(Task material)

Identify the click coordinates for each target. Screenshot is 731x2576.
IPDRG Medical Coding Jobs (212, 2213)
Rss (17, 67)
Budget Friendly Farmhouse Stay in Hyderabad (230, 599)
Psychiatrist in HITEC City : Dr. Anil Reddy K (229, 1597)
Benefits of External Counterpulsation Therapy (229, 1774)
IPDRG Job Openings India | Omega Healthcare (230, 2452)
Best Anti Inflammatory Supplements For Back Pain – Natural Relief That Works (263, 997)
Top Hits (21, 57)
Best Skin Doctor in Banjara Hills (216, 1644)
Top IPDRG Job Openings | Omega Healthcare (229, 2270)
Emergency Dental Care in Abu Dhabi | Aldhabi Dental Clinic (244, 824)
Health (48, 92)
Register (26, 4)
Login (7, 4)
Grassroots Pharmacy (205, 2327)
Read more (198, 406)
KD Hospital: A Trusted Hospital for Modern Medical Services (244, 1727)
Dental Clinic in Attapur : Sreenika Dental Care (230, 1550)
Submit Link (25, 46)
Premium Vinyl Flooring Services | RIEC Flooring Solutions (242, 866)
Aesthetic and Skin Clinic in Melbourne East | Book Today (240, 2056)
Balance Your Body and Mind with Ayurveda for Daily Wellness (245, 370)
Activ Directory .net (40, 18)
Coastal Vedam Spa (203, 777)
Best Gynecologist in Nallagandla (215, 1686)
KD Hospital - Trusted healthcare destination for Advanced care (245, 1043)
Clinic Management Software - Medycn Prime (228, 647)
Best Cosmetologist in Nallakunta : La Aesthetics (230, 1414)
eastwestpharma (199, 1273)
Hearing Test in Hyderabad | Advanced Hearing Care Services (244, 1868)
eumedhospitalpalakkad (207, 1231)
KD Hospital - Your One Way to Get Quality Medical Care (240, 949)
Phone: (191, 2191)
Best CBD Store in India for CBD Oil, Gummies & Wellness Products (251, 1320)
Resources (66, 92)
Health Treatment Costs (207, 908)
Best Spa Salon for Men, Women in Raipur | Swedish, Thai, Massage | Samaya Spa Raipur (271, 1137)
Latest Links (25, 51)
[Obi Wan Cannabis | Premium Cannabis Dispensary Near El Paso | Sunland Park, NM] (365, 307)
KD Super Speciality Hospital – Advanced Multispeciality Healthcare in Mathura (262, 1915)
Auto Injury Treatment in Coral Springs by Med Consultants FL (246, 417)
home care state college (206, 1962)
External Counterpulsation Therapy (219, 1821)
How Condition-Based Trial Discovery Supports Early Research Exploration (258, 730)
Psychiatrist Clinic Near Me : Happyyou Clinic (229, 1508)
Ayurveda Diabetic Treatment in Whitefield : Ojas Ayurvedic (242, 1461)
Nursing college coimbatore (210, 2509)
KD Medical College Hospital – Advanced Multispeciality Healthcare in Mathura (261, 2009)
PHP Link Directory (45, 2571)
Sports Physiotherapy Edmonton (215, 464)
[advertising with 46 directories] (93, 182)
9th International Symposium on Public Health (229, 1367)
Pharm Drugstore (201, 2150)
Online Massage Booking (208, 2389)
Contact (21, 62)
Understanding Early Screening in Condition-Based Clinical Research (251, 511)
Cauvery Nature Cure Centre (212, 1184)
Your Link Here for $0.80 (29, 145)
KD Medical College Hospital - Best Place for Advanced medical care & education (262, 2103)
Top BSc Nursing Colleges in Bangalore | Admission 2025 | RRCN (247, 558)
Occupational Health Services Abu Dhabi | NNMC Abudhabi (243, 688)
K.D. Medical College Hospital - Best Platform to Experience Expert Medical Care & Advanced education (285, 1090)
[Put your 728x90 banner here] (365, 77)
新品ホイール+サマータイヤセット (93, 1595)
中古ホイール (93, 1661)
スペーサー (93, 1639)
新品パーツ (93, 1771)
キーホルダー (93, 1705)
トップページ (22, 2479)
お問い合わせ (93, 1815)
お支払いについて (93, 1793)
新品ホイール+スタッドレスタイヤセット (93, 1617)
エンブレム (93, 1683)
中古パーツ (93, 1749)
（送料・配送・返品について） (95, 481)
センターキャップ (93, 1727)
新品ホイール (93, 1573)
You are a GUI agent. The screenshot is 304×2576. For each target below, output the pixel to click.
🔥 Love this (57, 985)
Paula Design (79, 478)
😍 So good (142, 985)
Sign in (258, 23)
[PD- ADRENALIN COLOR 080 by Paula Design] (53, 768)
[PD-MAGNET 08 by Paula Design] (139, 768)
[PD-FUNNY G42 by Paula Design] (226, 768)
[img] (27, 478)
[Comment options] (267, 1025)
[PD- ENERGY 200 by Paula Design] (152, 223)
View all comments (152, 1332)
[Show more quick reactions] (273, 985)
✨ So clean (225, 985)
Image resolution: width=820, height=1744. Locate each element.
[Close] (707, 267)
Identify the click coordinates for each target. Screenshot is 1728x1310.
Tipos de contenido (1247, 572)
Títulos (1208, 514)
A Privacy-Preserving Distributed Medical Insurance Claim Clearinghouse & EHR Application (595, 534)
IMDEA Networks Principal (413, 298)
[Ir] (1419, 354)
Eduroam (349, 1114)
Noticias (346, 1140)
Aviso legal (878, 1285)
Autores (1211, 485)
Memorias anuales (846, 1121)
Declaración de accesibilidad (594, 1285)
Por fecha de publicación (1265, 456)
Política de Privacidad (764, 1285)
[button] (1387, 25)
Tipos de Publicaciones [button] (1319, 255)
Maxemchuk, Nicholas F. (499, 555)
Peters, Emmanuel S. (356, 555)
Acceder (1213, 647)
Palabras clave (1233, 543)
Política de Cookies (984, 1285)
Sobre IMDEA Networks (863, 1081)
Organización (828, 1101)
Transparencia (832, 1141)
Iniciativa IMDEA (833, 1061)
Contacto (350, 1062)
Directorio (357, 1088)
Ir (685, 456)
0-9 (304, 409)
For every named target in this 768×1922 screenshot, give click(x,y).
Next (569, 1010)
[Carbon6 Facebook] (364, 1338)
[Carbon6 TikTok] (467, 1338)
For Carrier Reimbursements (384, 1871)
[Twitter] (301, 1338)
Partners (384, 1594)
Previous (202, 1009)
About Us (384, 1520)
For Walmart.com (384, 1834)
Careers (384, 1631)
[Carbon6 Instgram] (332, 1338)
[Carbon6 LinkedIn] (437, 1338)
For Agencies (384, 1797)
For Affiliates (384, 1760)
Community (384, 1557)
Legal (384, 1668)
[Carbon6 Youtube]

(Work task)
Transcribe each entry above exactly as it reads.

(The answer)
Identify the click coordinates for each target. Screenshot is 731x2576.
IPDRG Medical Coding Jobs (212, 2213)
Rss (17, 67)
Budget Friendly Farmhouse Stay in Hyderabad (230, 599)
Psychiatrist in HITEC City : Dr. Anil Reddy K (229, 1597)
Benefits of External Counterpulsation Therapy (229, 1774)
IPDRG Job Openings India | Omega Healthcare (230, 2452)
Best Anti Inflammatory Supplements For Back Pain – Natural Relief That Works (263, 997)
Top Hits (21, 57)
Best Skin Doctor in Banjara Hills (216, 1644)
Top IPDRG Job Openings | Omega Healthcare (229, 2270)
Emergency Dental Care in Abu Dhabi | Aldhabi Dental Clinic (244, 824)
Health (48, 92)
Register (26, 4)
Login (7, 4)
Grassroots Pharmacy (205, 2327)
Read more (198, 406)
KD Hospital: A Trusted Hospital for Modern Medical Services (244, 1727)
Dental Clinic in Attapur : Sreenika Dental Care (230, 1550)
Submit Link (25, 46)
Premium Vinyl Flooring Services | RIEC Flooring Solutions (242, 866)
Aesthetic and Skin Clinic in Melbourne East | Book Today (240, 2056)
Balance Your Body and Mind with Ayurveda for Daily Wellness (245, 370)
Activ Directory .net (40, 18)
Coastal Vedam Spa (203, 777)
Best Gynecologist in Nallagandla (215, 1686)
KD Hospital - Trusted healthcare destination for Advanced care (245, 1043)
Clinic Management Software - Medycn Prime (228, 647)
Best Cosmetologist in Nallakunta : La Aesthetics (230, 1414)
eastwestpharma (199, 1273)
Hearing Test in Hyderabad | Advanced Hearing Care Services (244, 1868)
eumedhospitalpalakkad (207, 1231)
KD Hospital - Your One Way to Get Quality Medical Care (240, 949)
Phone: (191, 2191)
Best CBD Store in India for CBD Oil, Gummies & Wellness Products (251, 1320)
Resources (66, 92)
Health Treatment Costs (207, 908)
Best Spa Salon for Men, Women in Raipur | Swedish, Thai, Massage | Samaya Spa Raipur (271, 1137)
Latest Links (25, 51)
[Obi Wan Cannabis | Premium Cannabis Dispensary Near El Paso | Sunland Park, NM] (365, 307)
KD Super Speciality Hospital – Advanced Multispeciality Healthcare in Mathura (262, 1915)
Auto Injury Treatment in Coral Springs by Med Consultants FL (246, 417)
home care state college (206, 1962)
External Counterpulsation Therapy (219, 1821)
How Condition-Based Trial Discovery Supports Early Research Exploration (258, 730)
Psychiatrist Clinic Near Me : Happyyou Clinic (229, 1508)
Ayurveda Diabetic Treatment in Whitefield : Ojas Ayurvedic (242, 1461)
Nursing college coimbatore (210, 2509)
KD Medical College Hospital – Advanced Multispeciality Healthcare in Mathura (261, 2009)
PHP Link Directory (45, 2571)
Sports Physiotherapy Edmonton (215, 464)
[advertising with 46 directories] (93, 182)
9th International Symposium on Public Health (229, 1367)
Pharm Drugstore (201, 2150)
Online Massage Booking (208, 2389)
Contact (21, 62)
Understanding Early Screening in Condition-Based Clinical Research (251, 511)
Cauvery Nature Cure Centre (212, 1184)
Your Link Here for $0.80 (29, 145)
KD Medical College Hospital - Best Place for Advanced medical care & education (262, 2103)
Top BSc Nursing Colleges in Bangalore | Admission 2025 | RRCN (247, 558)
Occupational Health Services Abu Dhabi | NNMC Abudhabi (243, 688)
K.D. Medical College Hospital - Best Platform to Experience Expert Medical Care & Advanced education (285, 1090)
[Put your 728x90 banner here] (365, 77)
新品ホイール+サマータイヤセット (93, 1595)
中古ホイール (93, 1661)
スペーサー (93, 1639)
新品パーツ (93, 1771)
キーホルダー (93, 1705)
トップページ (22, 2479)
お問い合わせ (93, 1815)
お支払いについて (93, 1793)
新品ホイール+スタッドレスタイヤセット (93, 1617)
エンブレム (93, 1683)
中古パーツ (93, 1749)
（送料・配送・返品について） (95, 481)
センターキャップ (93, 1727)
新品ホイール (93, 1573)
You are a GUI agent. The screenshot is 304×2576. For each target below, output the pixel to click.
🔥 Love this (57, 985)
Paula Design (79, 478)
😍 So good (142, 985)
Sign in (258, 23)
[PD- ADRENALIN COLOR 080 by Paula Design] (53, 768)
[PD-MAGNET 08 by Paula Design] (139, 768)
[PD-FUNNY G42 by Paula Design] (226, 768)
[img] (27, 478)
[Comment options] (267, 1025)
[PD- ENERGY 200 by Paula Design] (152, 223)
View all comments (152, 1332)
[Show more quick reactions] (273, 985)
✨ So clean (225, 985)
Image resolution: width=820, height=1744. Locate each element.
[Close] (707, 267)
Identify the click coordinates for each target. Screenshot is 1728x1310.
Tipos de contenido (1247, 572)
Títulos (1208, 514)
A Privacy-Preserving Distributed Medical Insurance Claim Clearinghouse & EHR Application (595, 534)
IMDEA Networks Principal (413, 298)
[Ir] (1419, 354)
Eduroam (349, 1114)
Noticias (346, 1140)
Aviso legal (878, 1285)
Autores (1211, 485)
Memorias anuales (846, 1121)
Declaración de accesibilidad (594, 1285)
Por fecha de publicación (1265, 456)
Política de Privacidad (764, 1285)
[button] (1387, 25)
Tipos de Publicaciones [button] (1319, 255)
Maxemchuk, Nicholas F. (499, 555)
Peters, Emmanuel S. (356, 555)
Acceder (1213, 647)
Palabras clave (1233, 543)
Política de Cookies (984, 1285)
Sobre IMDEA Networks (863, 1081)
Organización (828, 1101)
Transparencia (832, 1141)
Iniciativa IMDEA (833, 1061)
Contacto (350, 1062)
Directorio (357, 1088)
Ir (685, 456)
0-9 (304, 409)
For every named target in this 768×1922 screenshot, give click(x,y).
Next (569, 1010)
[Carbon6 Facebook] (364, 1338)
[Carbon6 TikTok] (467, 1338)
For Carrier Reimbursements (384, 1871)
[Twitter] (301, 1338)
Partners (384, 1594)
Previous (202, 1009)
About Us (384, 1520)
For Walmart.com (384, 1834)
Careers (384, 1631)
[Carbon6 Instgram] (332, 1338)
[Carbon6 LinkedIn] (437, 1338)
For Agencies (384, 1797)
For Affiliates (384, 1760)
Community (384, 1557)
Legal (384, 1668)
[Carbon6 Youtube]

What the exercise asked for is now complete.